Given problem — Present every line of the records below as a Markdown table with two columns, Row and Record line, numbering the rows in order and omitting blank lines.
↓↓↓
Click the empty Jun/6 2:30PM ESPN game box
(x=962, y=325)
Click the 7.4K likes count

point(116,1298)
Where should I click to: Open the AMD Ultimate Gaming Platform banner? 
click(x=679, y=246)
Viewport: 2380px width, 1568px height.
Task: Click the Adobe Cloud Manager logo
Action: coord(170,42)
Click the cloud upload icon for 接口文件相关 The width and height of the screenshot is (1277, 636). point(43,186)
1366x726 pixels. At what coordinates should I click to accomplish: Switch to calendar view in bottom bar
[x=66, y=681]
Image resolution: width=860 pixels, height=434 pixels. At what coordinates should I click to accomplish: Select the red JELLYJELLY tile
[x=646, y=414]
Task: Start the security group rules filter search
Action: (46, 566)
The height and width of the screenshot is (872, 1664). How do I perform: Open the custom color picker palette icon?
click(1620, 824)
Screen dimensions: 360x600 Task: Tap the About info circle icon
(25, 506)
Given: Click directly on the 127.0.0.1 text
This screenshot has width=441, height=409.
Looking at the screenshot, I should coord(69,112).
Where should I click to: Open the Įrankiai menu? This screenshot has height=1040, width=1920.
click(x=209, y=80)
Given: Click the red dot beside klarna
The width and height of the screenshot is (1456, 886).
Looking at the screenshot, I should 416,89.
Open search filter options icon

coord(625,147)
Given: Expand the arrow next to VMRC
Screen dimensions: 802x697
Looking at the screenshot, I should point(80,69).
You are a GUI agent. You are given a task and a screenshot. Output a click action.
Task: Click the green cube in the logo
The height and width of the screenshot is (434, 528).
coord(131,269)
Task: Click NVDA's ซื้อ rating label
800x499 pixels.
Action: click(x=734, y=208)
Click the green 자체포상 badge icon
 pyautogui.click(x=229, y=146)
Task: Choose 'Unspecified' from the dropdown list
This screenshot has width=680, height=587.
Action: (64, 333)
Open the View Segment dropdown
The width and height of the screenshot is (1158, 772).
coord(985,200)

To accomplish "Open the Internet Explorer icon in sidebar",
↑↑↑
Answer for the task —
| Row | Record line |
|---|---|
| 1 | Click the empty Jun/6 2:30PM ESPN game box |
| 2 | (x=962, y=325) |
| 3 | Click the 7.4K likes count |
| 4 | point(116,1298) |
| 5 | Where should I click to: Open the AMD Ultimate Gaming Platform banner?  |
| 6 | click(x=679, y=246) |
| 7 | Viewport: 2380px width, 1568px height. |
| 8 | Task: Click the Adobe Cloud Manager logo |
| 9 | Action: coord(170,42) |
| 10 | Click the cloud upload icon for 接口文件相关 The width and height of the screenshot is (1277, 636). point(43,186) |
| 11 | 1366x726 pixels. At what coordinates should I click to accomplish: Switch to calendar view in bottom bar |
| 12 | [x=66, y=681] |
| 13 | Image resolution: width=860 pixels, height=434 pixels. At what coordinates should I click to accomplish: Select the red JELLYJELLY tile |
| 14 | [x=646, y=414] |
| 15 | Task: Start the security group rules filter search |
| 16 | Action: (46, 566) |
| 17 | The height and width of the screenshot is (872, 1664). How do I perform: Open the custom color picker palette icon? |
| 18 | click(1620, 824) |
| 19 | Screen dimensions: 360x600 Task: Tap the About info circle icon |
| 20 | (25, 506) |
| 21 | Given: Click directly on the 127.0.0.1 text |
| 22 | This screenshot has width=441, height=409. |
| 23 | Looking at the screenshot, I should coord(69,112). |
| 24 | Where should I click to: Open the Įrankiai menu? This screenshot has height=1040, width=1920. |
| 25 | click(x=209, y=80) |
| 26 | Given: Click the red dot beside klarna |
| 27 | The width and height of the screenshot is (1456, 886). |
| 28 | Looking at the screenshot, I should 416,89. |
| 29 | Open search filter options icon |
| 30 | coord(625,147) |
| 31 | Given: Expand the arrow next to VMRC |
| 32 | Screen dimensions: 802x697 |
| 33 | Looking at the screenshot, I should point(80,69). |
| 34 | You are a GUI agent. You are given a task and a screenshot. Output a click action. |
| 35 | Task: Click the green cube in the logo |
| 36 | The height and width of the screenshot is (434, 528). |
| 37 | coord(131,269) |
| 38 | Task: Click NVDA's ซื้อ rating label |
| 39 | 800x499 pixels. |
| 40 | Action: click(x=734, y=208) |
| 41 | Click the green 자체포상 badge icon |
| 42 |  pyautogui.click(x=229, y=146) |
| 43 | Task: Choose 'Unspecified' from the dropdown list |
| 44 | This screenshot has width=680, height=587. |
| 45 | Action: (64, 333) |
| 46 | Open the View Segment dropdown |
| 47 | The width and height of the screenshot is (1158, 772). |
| 48 | coord(985,200) |
| 49 | To accomplish "Open the Internet Explorer icon in sidebar", |